Cette année était aussi celle du très attendu 22ème volet de la saga James Bond, Quantum of Solace transition réussie et nécessaire vers de nouvelles aventures dont une scène réussie sur un air de Tosca mérite à elle seule le détour, même si le scénario n’était pas à la hauteur du magistral Casino Royale, présentant une véritable surenchère (nombre de plans, scènes d’action, nombre de lieux) et un James Bond, beaucoup plus sombre et plus violent, porté par un Daniel Craig néanmoins toujours irréprochable qui a su renouveler le mythe sans l’écorner.
Un autre héros mythique très attendu était de retour cette année : Indiana Jones avec Indiana Jones et le Royaume du Crâne de Cristal, cette fois-ci en pleine guerre froide mais ayant conservé son humour sarcastique, ses scènes d’action trépidantes, époustouflantes, tonitruantes, sa désinvolture élégante, même dans les situations les plus dramatiques.
Christophe Barratier après le triomphe de son premier film Les Choristes était lui aussi très attendu avec son deuxième film Faubourg 36 qui n’a pas remporté le même succès en salles, un hommage au cinéma d’hier avec un style joliment désuet, musical, mélancolique, sentimental, photogénique et enthousiaste avec une résonance sociale finalement très actuelle.

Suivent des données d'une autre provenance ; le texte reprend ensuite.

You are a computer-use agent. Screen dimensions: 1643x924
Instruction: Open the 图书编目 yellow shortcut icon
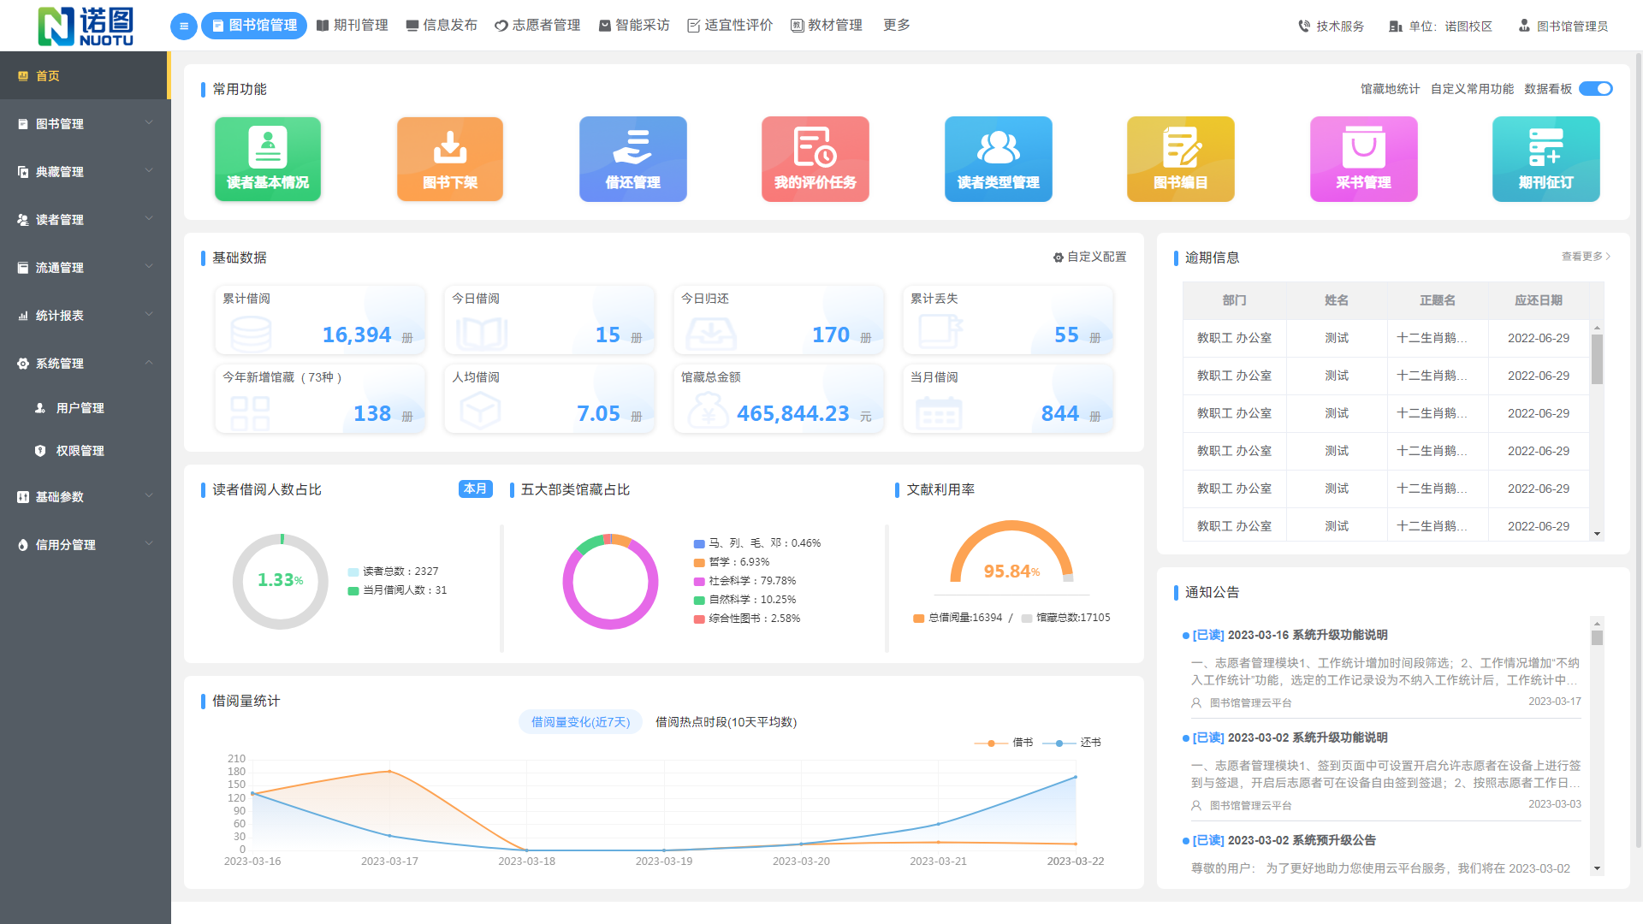click(1180, 159)
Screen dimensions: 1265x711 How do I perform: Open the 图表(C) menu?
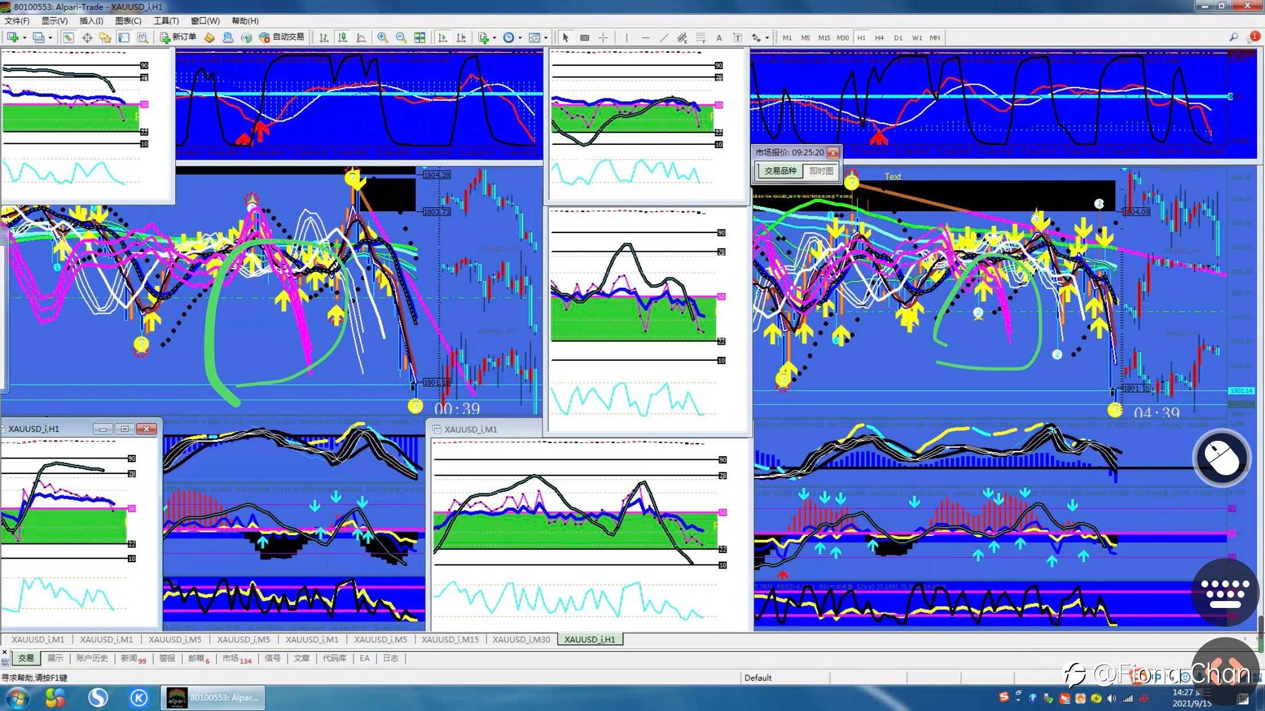click(x=128, y=21)
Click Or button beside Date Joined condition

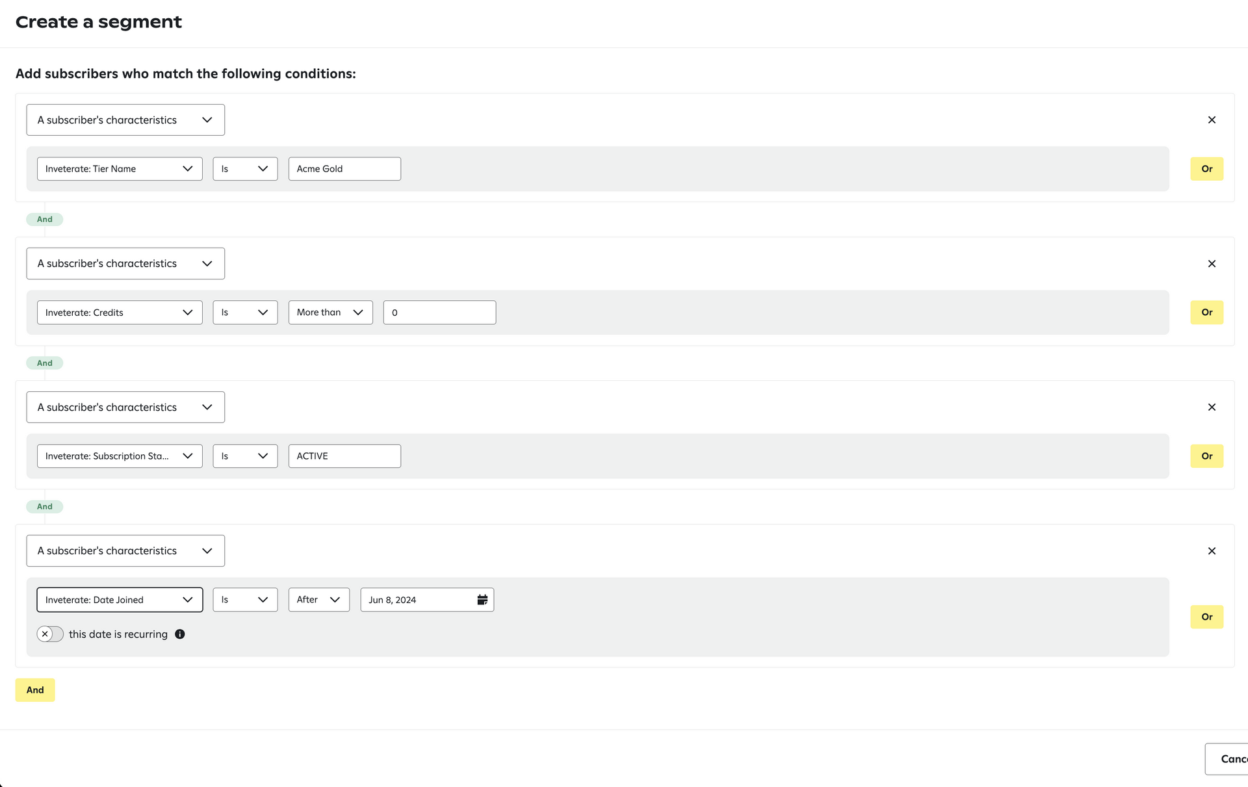(x=1206, y=617)
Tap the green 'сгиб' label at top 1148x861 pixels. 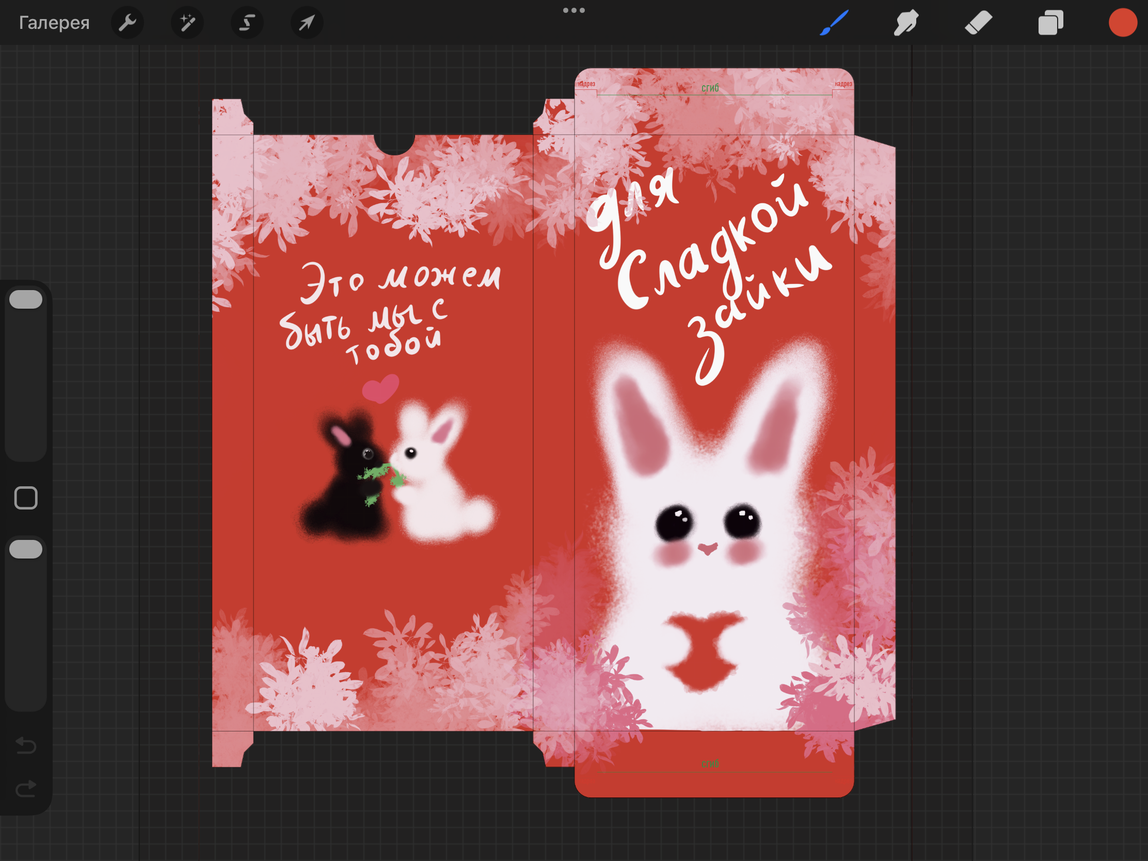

Astérix aux Jeux Olympiques avec son budget record de 78 millions n’a pas non plus atteint les sommets du box office attendus malgré un nombre de spectateurs dépassant les 6 millions.
La comédie musicale Mamma mia ! adapté d’une comédie musicale à succès, film enchanté et enchanteur sur un air joliment suranné et naïf d’Abba, porté par une Meryl Streep époustouflante et à l’enthousiasme communicatif, a en revanche remporté un vif succès en salles.
Cette année a également réservé son lot habituel de suites de comédies faciles qui n’ont pas connu le même succès que les films initiaux que ce soit Disco (Oteniente avait connu le succès avec Camping), ou Les Randonneurs à St Tropez (qui faisaient suite aux Randonneurs de Philippe Harrel) .
Mes amis, mes amours la (trop) gentille adaptation du roman éponyme de Marc Lévy n’a pas plus rencontré le public, prouvant bien qu’il n’y a pas de recettes tout comme le prouvent les surprises du box office grâce au bouche à oreille comme Séraphine de Martin Provost.
Les inclassables: des expériences sublimes et éprouvantes
Dans cette catégorie, je voulais surtout inclure deux films magistraux : There will be blood de Paul Thomas Anderson et plus encore Into the wild de Sean Penn qui ont en commun d’être autant des expériences que des œuvres cinématographiques.
There will be blood traite de la folie fiévreuse de l’or noir : une expérience captivante et éprouvante, étrange, dérangeante, cruelle, fascinante, hypnotique, vertigineuse, dans laquelle la sublime photographie dichotomique reflète le combat interne de Plainview, grâce aussi à une musique intelligemment discordante où le sublime côtoie le grotesque à l’image du personnage principal dont la construction scénaristique et visuelle épouse la folie au-delà des frontières du désenchantement. Un face à face de l’homme avec la nature, une ascension puis descente aux enfers qui rappellent un autre film aussi éprouvant que sublime, Into the wild de Sean Penn, véritable expérience sensorielle qui transgresse les codes habituels de la narration filmique procurant une sensation de liberté absolue, enivrante, créant une atmosphère sauvage et envoûtante, la photographie d’Eric Gautier révélant la beauté et la somptuosité mélancolique de la nature comme elle révèle le personnage principal à lui-même confrontant l’intime au grandiose. Un road movie atypique et universel, tragique et lumineux animé d’un souffle lyrique. Un voyage aux confins du monde, de l’être, de nous-mêmes.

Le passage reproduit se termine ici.